Passage
Microbubbles

Hide Video Transcript

Video Transcript

Narrator
Cesar Castilla likes to relax with his family. You'd never know it now, but he was anything but relaxed a few weeks prior when he thought he was having a heart attack:

Cesar Castilla
I have the concern because my family history and because of my age etcetera…

Narrator
The sharp pain searing his left arm and shoulder led him to the emergency room of the Chest Pain Center at Oregon Health and Science University.

: Put you left arm up behind your head

Narrator
By using a technology he helped to develop, Cardiologist Kevin Wei was able to rule out what Castilla feared most:

Kevin Wei, MD
And we found that, in fact, his heart muscle function and the blood supply to all areas of the heart muscle were normal and so this allowed us to exclude a heart attack as a cause of his symptoms.

Narrator
Myocardial Contrast Echocardiography, or M-C-E for short, is a cutting edge treatment that allows cardiologists to visualize decreased blood flow to heart more accurately. Tiny bubbles roughly the size of red blood cells are injected into the veins and travel to the heart muscle. These microbubbles have acoustic properties which make it easier to get an ultrasound image of the heart.

Record extracts
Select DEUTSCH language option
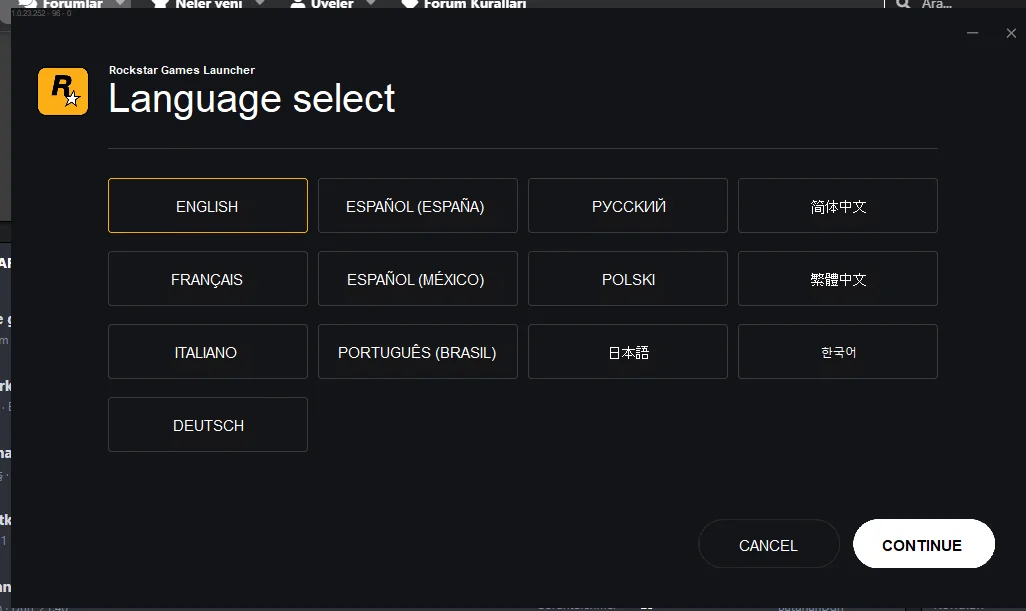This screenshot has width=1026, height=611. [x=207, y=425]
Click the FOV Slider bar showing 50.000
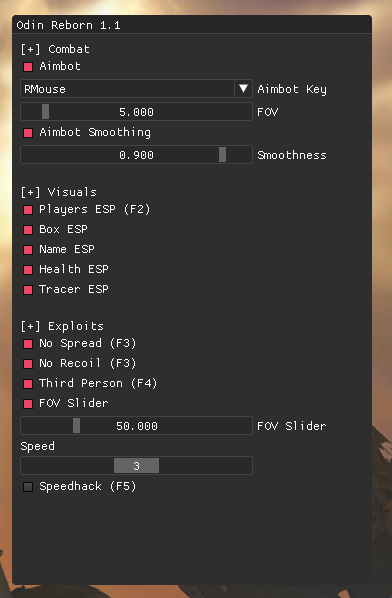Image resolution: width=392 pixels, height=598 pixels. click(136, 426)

==

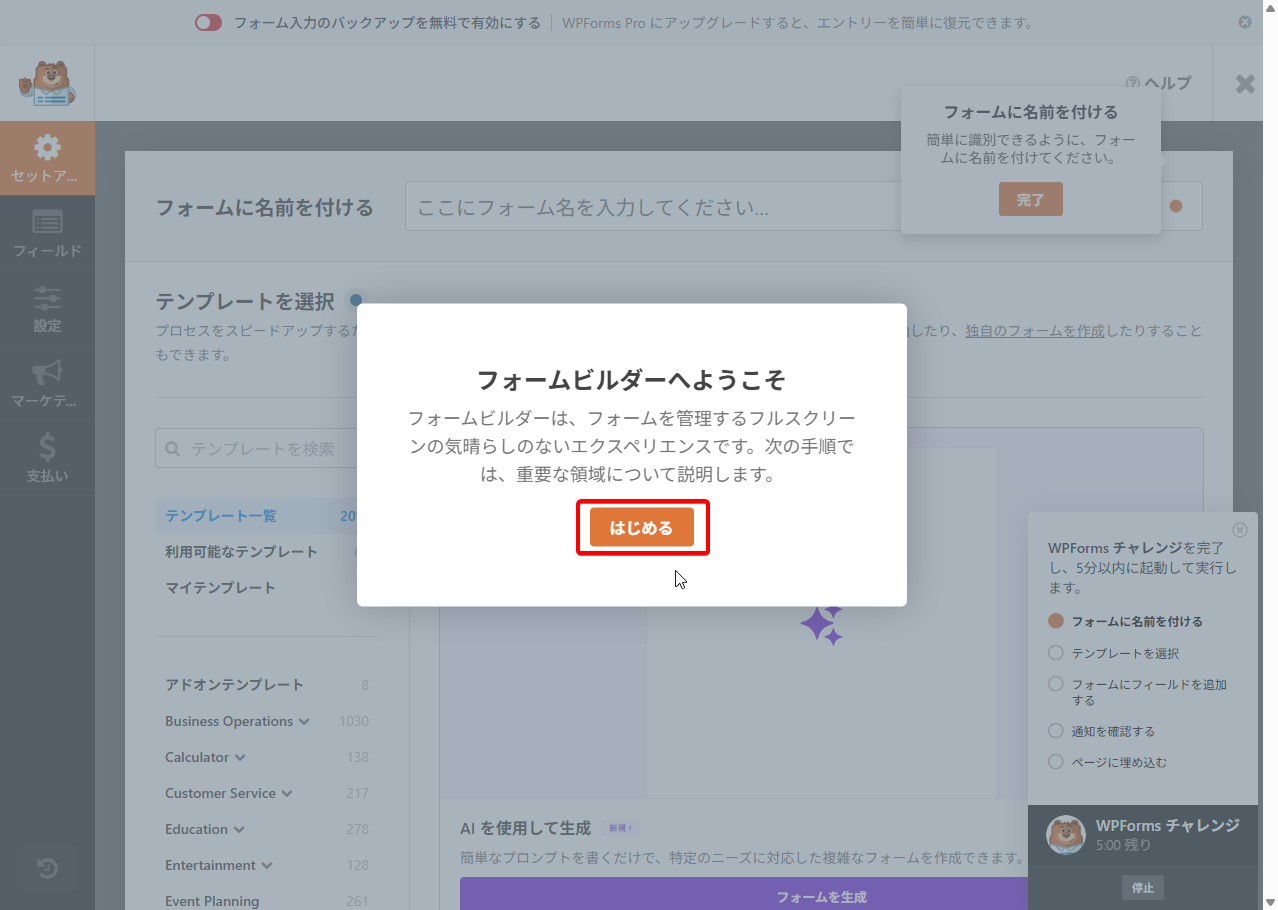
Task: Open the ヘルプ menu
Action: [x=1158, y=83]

Tasks for this exercise
1 – Copy the microbubbles transcript from "Hide Video Transcript" up to and including "and Science University.".
2 – Translate this sentence from the microbubbles transcript into Spanish: "Tiny bubbles roughly the size of red blood cells are injected into the veins and travel to the heart muscle."
3 – According to the microbubbles transcript, where did the sharp pain in his left arm and shoulder lead Cesar Castilla?

Response list
1 –
Hide Video Transcript

Video Transcript

Narrator
Cesar Castilla likes to relax with his family. You'd never know it now, but he was anything but relaxed a few weeks prior when he thought he was having a heart attack:

Cesar Castilla
I have the concern because my family history and because of my age etcetera…

Narrator
The sharp pain searing his left arm and shoulder led him to the emergency room of the Chest Pain Center at Oregon Health and Science University.

2 – Se inyectan en las venas burbujas diminutas, aproximadamente del tamaño de los glóbulos rojos, que viajan hasta el músculo cardíaco.

3 – To the emergency room of the Chest Pain Center at Oregon Health and Science University.